George Cosby na granicy wyśnionego ideału

George Cosby na granicy wyśnionego ideału

Wprowadzając romantyczną, kinową siłę do muzycznego krajobrazu 2021 roku, George Cosby natychmiast przykuwa uwagę.

Jego wyjątkowy głos i muzyka spodobają się fanom Lany Del Rey, Florence + The Machine i Arlo Parks. Sekret jego uroku tkwi w szczerych emocjach i stylu, który przedstawia w nowym singlu „She Got It Bad”.

„She Got It Bad” to hymn balansujący między idealizmem a melancholią. George chwyta niepewność tęsknoty za obiektem westchnień, który intrygująco pozostaje poza zasięgiem. To uniwersalne doświadczenie, które ujmuje w poetyckim tekście: „Jeśli wszystko dzieje się z jakiegoś powodu, od czego zacząć?”.

George umieszcza pasję, dramaturgię i przepastne brzmienie popu z lat 80. w kontekście obecnego pokolenia brytyjskich artystów. Początek utworu wskazuje na jego zamiłowanie do włoskiego kina, nawiązując do nostalgii Morricone w „Cinema Paradiso”. Singiel „She Got It Bad” został napisany z Samme Witte (Maggie Rogers, Harry Styles), wyprodukowany przez Andrew Wells (Ellie Goulding, Halsey) oraz zmiksowany przez Dana Grecha (The Killers, George Ezra).
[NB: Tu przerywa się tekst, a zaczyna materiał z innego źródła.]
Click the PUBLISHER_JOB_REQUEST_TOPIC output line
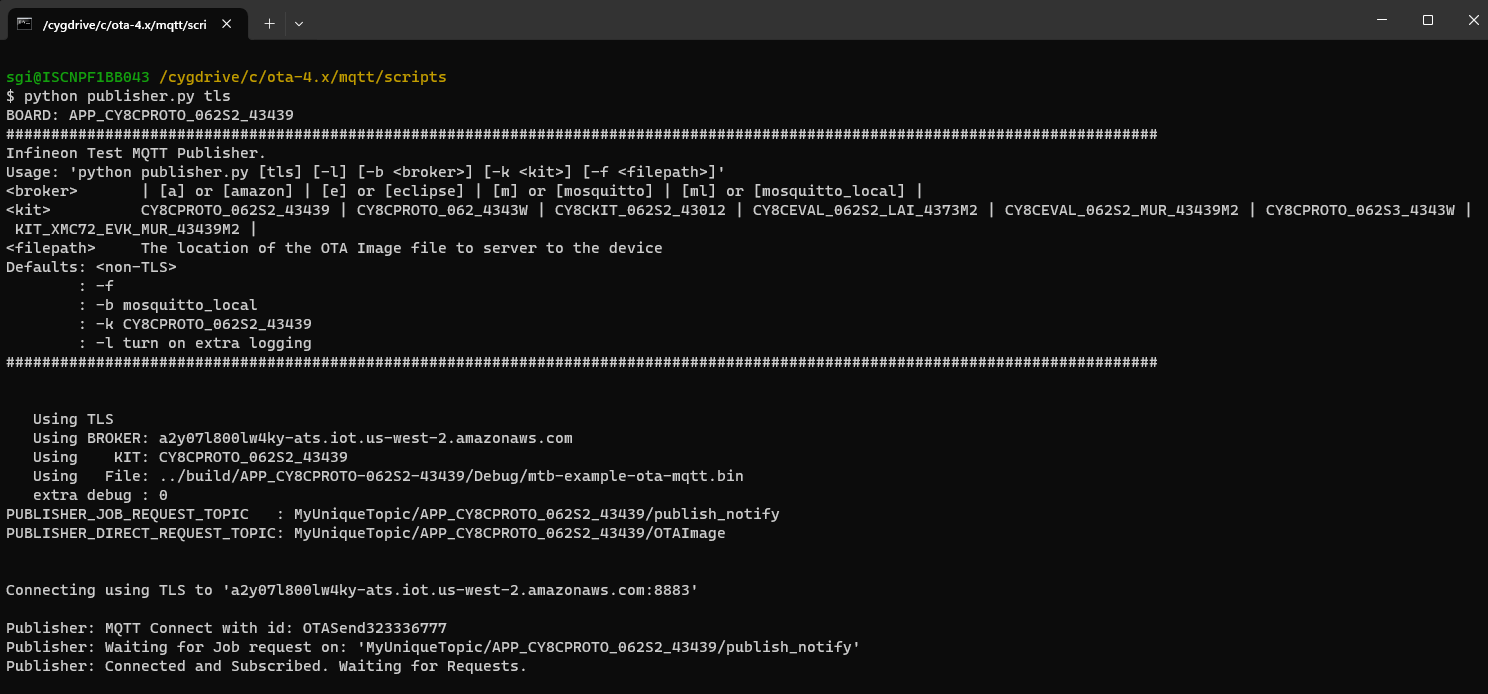 click(392, 514)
George opowiada: „Napisałem «She Got It Bad» o niemalże religijnym przeżyciu. Ta idealna osoba woła cię, ucieleśniając wszystko, czego zdajesz się pragnąć. Spotykasz ją skąpaną w słońcu wśród architektury lub w lśniących kałużach wody. Czy coś tak doskonałego może być czymś więcej niż tylko snem?”.
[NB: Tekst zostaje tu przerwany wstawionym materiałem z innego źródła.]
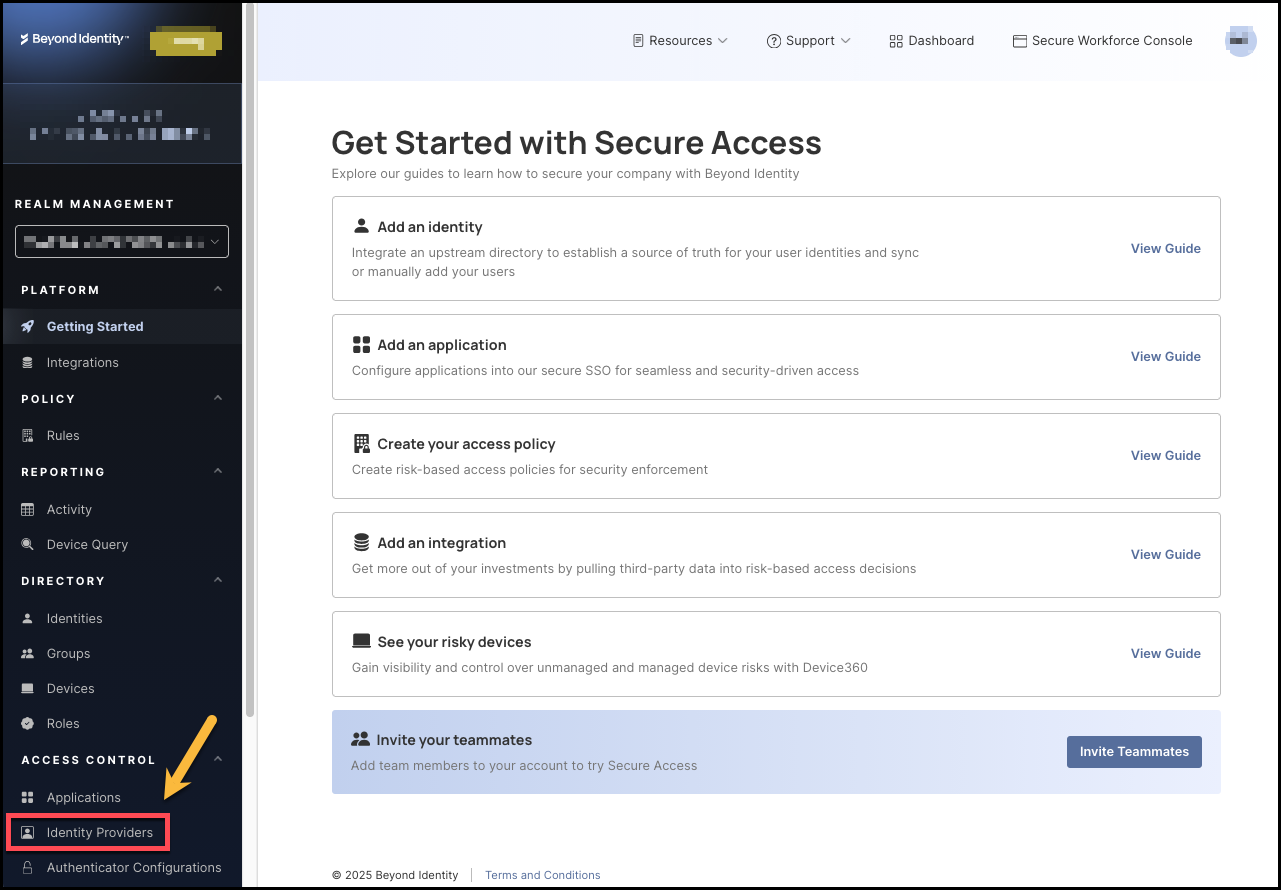Click the Integrations database icon

28,363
Pasja George’a do tworzenia muzyki odzwierciedla jego miłość do filmu, a obie formy sztuki są w stanie przenieść nas do snów o wyjątkowych chwilach: romantycznych gestach, nowych przygodach, nieskończonym potencjale wielkich marzeń. Odzwierciedla to skalę jego ambicji. To muzyka, która może zarówno uświetnić elegancję Royal Albert Hall, jak i zrobić porządny szum w Japonii. Połączenie kunsztu i estetyki przywodzi na myśl jednego z włoskich mistrzów, autora „Wielkiego piękna”, Paolo Sorrentino.

Mimo tych wszystkich wielkich ideałów George jest postacią ugruntowaną. Poszukując prawdy, jego romantyczne teksty wydają się przedłużeniem niepewnej nuty jego osobowości – jakby wyrażanie siebie w piosence było mieszaniem nadziei i proroctw. Jeśli marzysz wystarczająco mocno, kto wie, może te nadzieje mogą się urzeczywistnić? W końcu sam George wykonywał różne prace, aby utrzymać swoje muzyczne ambicje na właściwym torze, w szczególności dzięki krótkiej, ale fascynującej pracy w zakładzie pogrzebowym.